Пригласив свидетельницу сесть, Захаров осторожно и мягко пояснил ей цель вызова. Вначале она не поняла, что от нее хотят, но уяснив, что перед ней представитель власти и что этот представитель интересуется ее соседями Петуховыми, Дембенчиха обрушила на Захарова такой поток жалоб, что если бы им поверить, то можно только удивляться, как до сих пор Петуховы не сжили ее со света. Все выложила: и то, что теленок Петуховых с утра до ночи пасется в ее огороде, и то, что сам Петухов несколько раз пытался отравить ее собаку Дамку, и то, что жена Петухова лазит в ее огород и рвет укроп... Захаров слушал и ждал, когда же все это кончится. Не дождавшись, он перебил Дембенчиху:
- Вы лучше расскажите, кто ходит к Петуховым? Что это за люди? Что они с собой приносят? На какие средства, по-вашему, Петуховы сделали к дому пристройку, разбили сад?..
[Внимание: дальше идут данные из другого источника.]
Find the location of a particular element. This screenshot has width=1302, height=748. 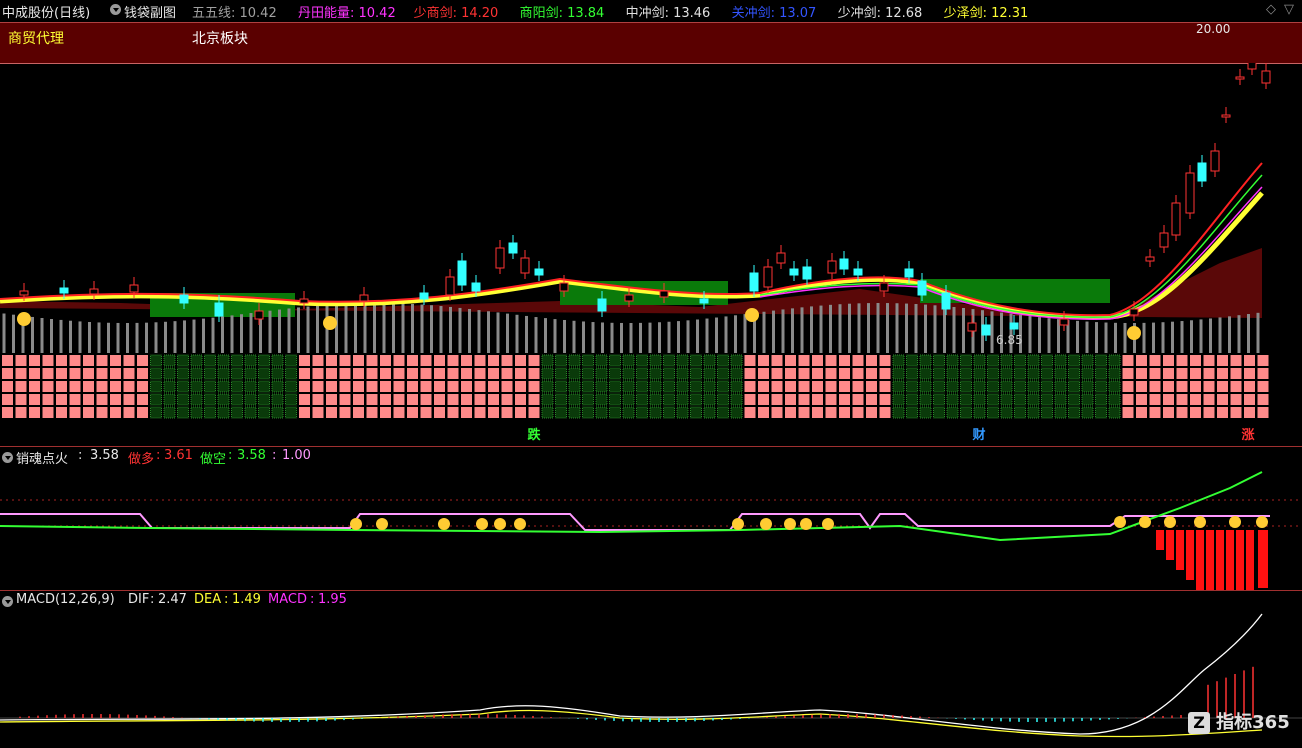

industry-label: 商贸代理 is located at coordinates (36, 38).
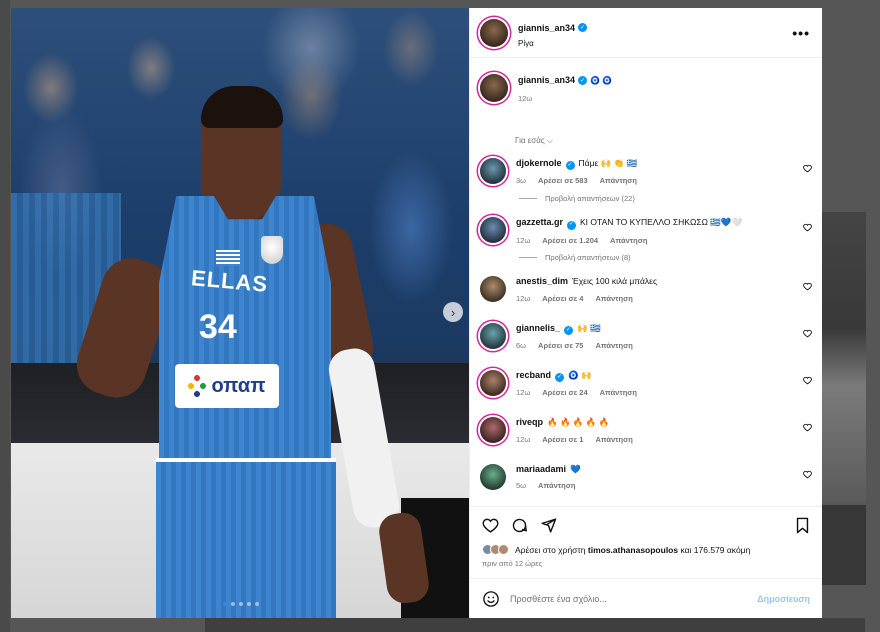  Describe the element at coordinates (560, 346) in the screenshot. I see `comment-likes: Αρέσει σε 75` at that location.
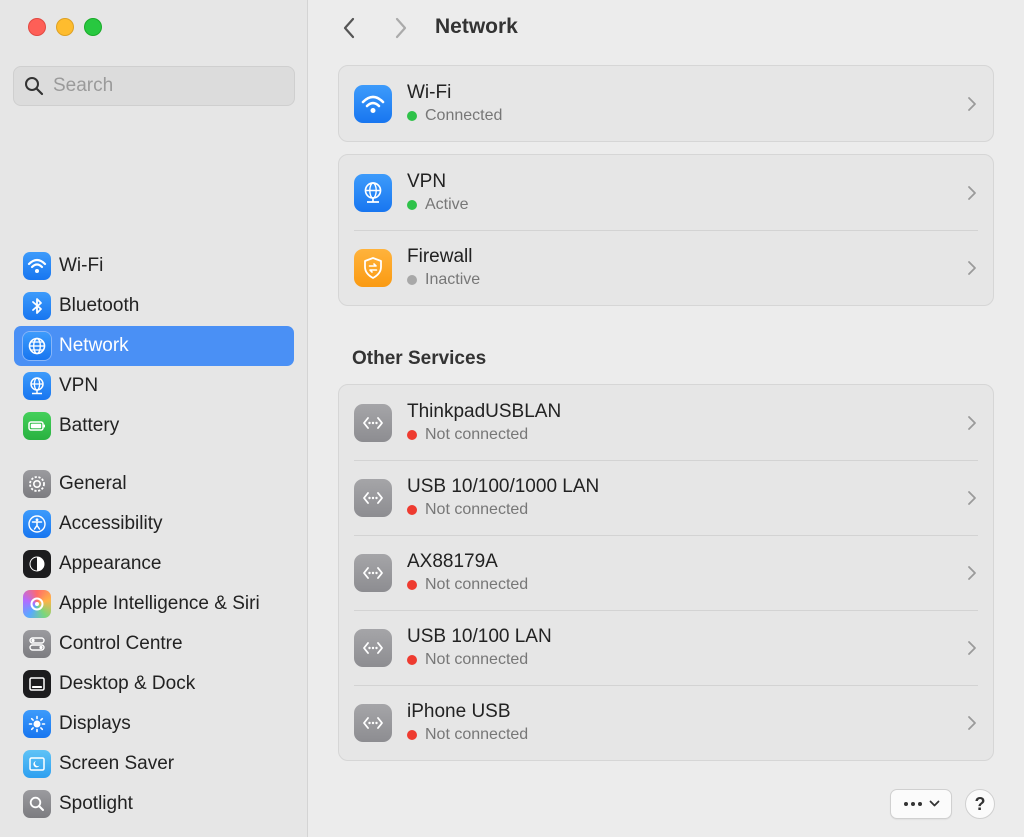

Теперь Дембенчиха поняла, что от нее ждет следователь. Лицо ее стало еще задиристее и воинственнее. Она горячо принялась рассказывать, как к Петуховым день и ночь идут и едут разные люди.
- ...И кого только не бывает у них! Приедет зять из Германии - гуляют целую неделю. Сын с Севера приедет - месяц без просыпу пьют. Заглянет родственник из Ленинграда - два дня дым стоит коромыслом. Кто из Сибири на курорт едет - уж их никак не минет. Опять гульба, опять песни, пляски.
- Парня лет двадцати шести, такого высокого, белолицего и со светлыми волосами, вы у них не видели?
Дембенчиха, что-то припоминая, остановилась.
- Шрам у него на правой щеке, - указал еще одну примету Захаров.
- Вот чего нет, того нет, товарищ начальник. Не хочу соврать, такого не видала.
Захаров спросил про старушку.
- Вот старушка приезжает часто. И как будто бы из Москвы.
- А какая она из себя?
Дембенчиха описала портрет старухи, и Захаров удивился, как метко, образно и, главное, почти одинаковыми словами говорили о старухе Краюха и Дембенчиха. Тут же подумал, как беден и жалок порой бывает казенный, протокольно-сухой слог судебных документов, в которых описывается портрет преступника. Можно до десятой доли миллиметра измерить длину носа, высоту лба, ширину подбородка, назвать цвет глаз, измерить с точностью до сантиметра рост, вычислить и остальные физические данные, но все это не создает того зримого образа человека, который должен видеть своим воображением оперативный работник, идя по следу преступника. Бабу с черной палкой и в длинной черной юбке с ее неизменной привычкой креститься, когда переходит через дорогу, через лужу, входит в чужой дом, он, представил теперь очень ясно. Даже покрытая длинными и черными волосами родинка на ее верхней губе, и та была как бы довершением того законченного портрета старухи с нехорошим, недобрым лицом, который уже начинал в воображении Захарова жить живой жизнью.
- А вы не знаете, кем приходится Петуховым эта старуха
Дембенчиха изменилась в лице и косо взглянула на скрипнувшую дверь. Захаров тоже повернулся. В дверь заглядывал тот самый мальчишка, который вместе со щенком бежал по переулку. Нос у него был облуплен, волосы, как лен, выгорели. Пригнувшись, он воровато смотрел то на мать, то на авторучку Захарова. В ногах у него сидел лопоухий щенок.